Non esiste la libertà di agire assoluta, poiché ogni azione avviene sempre per una causa ancora
conseguente. Siamo liberi perché decidiamo cosa fare, ma siamo soggetti alle cause.

Hume nemico della metafisica.

In ambito religioso e morale bisogna sempre perseguire la ragionevolezza, evitando il fondamentalismo e


le superstizioni.

La natura è indifferente nei confronti dell’uomo perché la natura ha il suo corso, è l’uomo che deve dare
valore ad essa. Il male nel mondo è un ragionamento che aggiungiamo noi uomini, è una riflessione
dell’uomo a partire da quello che egli è in quel momento. Il male morale dipende dall’uomo e dalle sue
azioni, non bisogna dedurlo da enti metafisici. Nessun evento viene definito da enti divini, la natura segue
il suo corso in maniera meccanicistica.

Morale umana da un punto di vista empirico:


La morale non è astratta ma fattuale, si inserisce tra ragione e sentimento. Il sentimento ha importanza
centrale perché guida la nostra morale più della ragione. La ragione è in difficoltà nel reprimere i
sentimenti che sono un mare che sospinge le nostre azioni.
Anche quando con la ragione interpretiamo un fatto, lo stesso fatto lo interpretiamo anche con le
emozioni. La ragione può mostrarti i lati irragionevoli delle azioni etiche e morali e deve esserci
un’educazione emozionale che va seguita e questa è la simpatia.
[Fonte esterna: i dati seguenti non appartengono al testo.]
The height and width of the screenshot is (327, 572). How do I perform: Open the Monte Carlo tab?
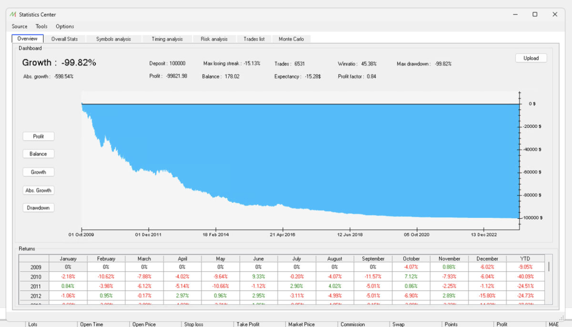coord(291,39)
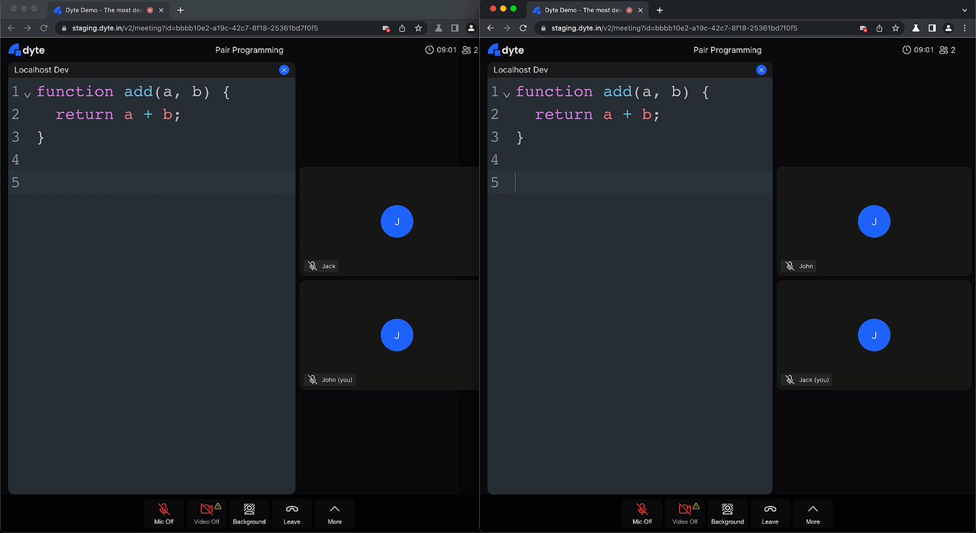Open the tab search dropdown arrow
The image size is (976, 533).
pyautogui.click(x=964, y=9)
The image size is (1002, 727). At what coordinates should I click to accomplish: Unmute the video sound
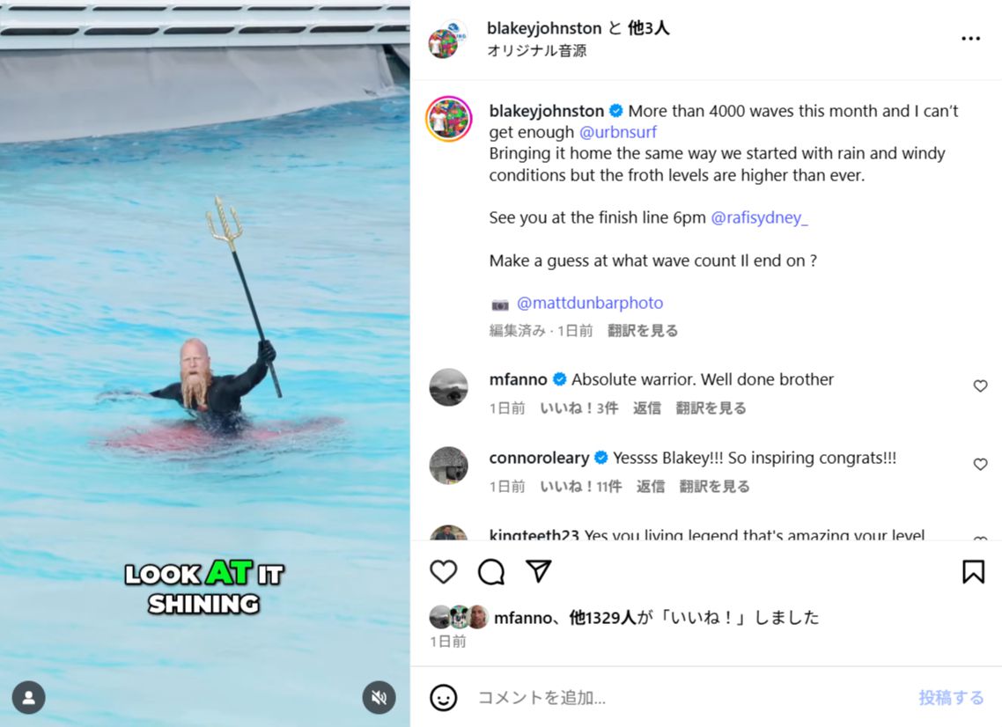[379, 698]
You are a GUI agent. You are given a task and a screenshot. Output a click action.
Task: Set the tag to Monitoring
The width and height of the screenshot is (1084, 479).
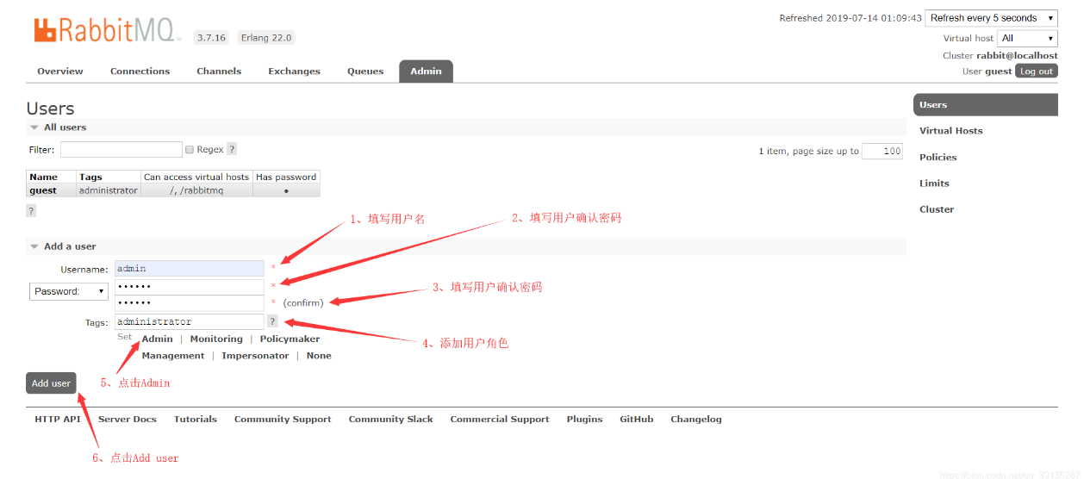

Bisogna agire in base alla simpatia individuale e collettiva. Se l’uomo agisce in maniera egoistica facendo
del male agli altri può creare una situazione all’interno della quale egli si ritroverà vittima. (Es. Creazione
degli stati)

La giustizia è un problema che si propone quando ci sono scarsità di vivere bene insieme. Quando c’è
cooperazione, c’è meno ingiustizia perché ci sono meno conflitti. Il modo migliore per vivere insieme è
vivere collaborando.

L’uomo per natura vuole stare bene con gli altri ma la carenza di benessere fa in modo che l’uomo agisca
in maniera egoistica rispetto agli altri. Per questo motivo è necessaria la collaborazione.

Simpatia come guida morale, la morale piacevole. Essere morale ti porta ad avere molte più persone che
vivono bene con te.

Stato di natura

- Hume: critica il contrattualismo perché è uno studioso di storia ed allora ogni decisione di sovranità
nel corso dei secoli è sempre stata ottenuta con la violenza. Gli uomini si uniscono per utilità perché
per natura, l’uomo è individualista ed avere un sovrano riesce a placare questo istinto. I vari poteri
devono essere bilanciati e proporzionati tra loro. Predilige la monarchia inglese parlamentare dove il
potere esecutivo e quello parlamentare sono divisi, impedendo che l’uno sovrasti l’altro.
- Locke: è un liberale; esistono solo il diritto positivo: non è uno stato di guerra di tutti contro tutti. La
legge serve a confermare il diritto di natura.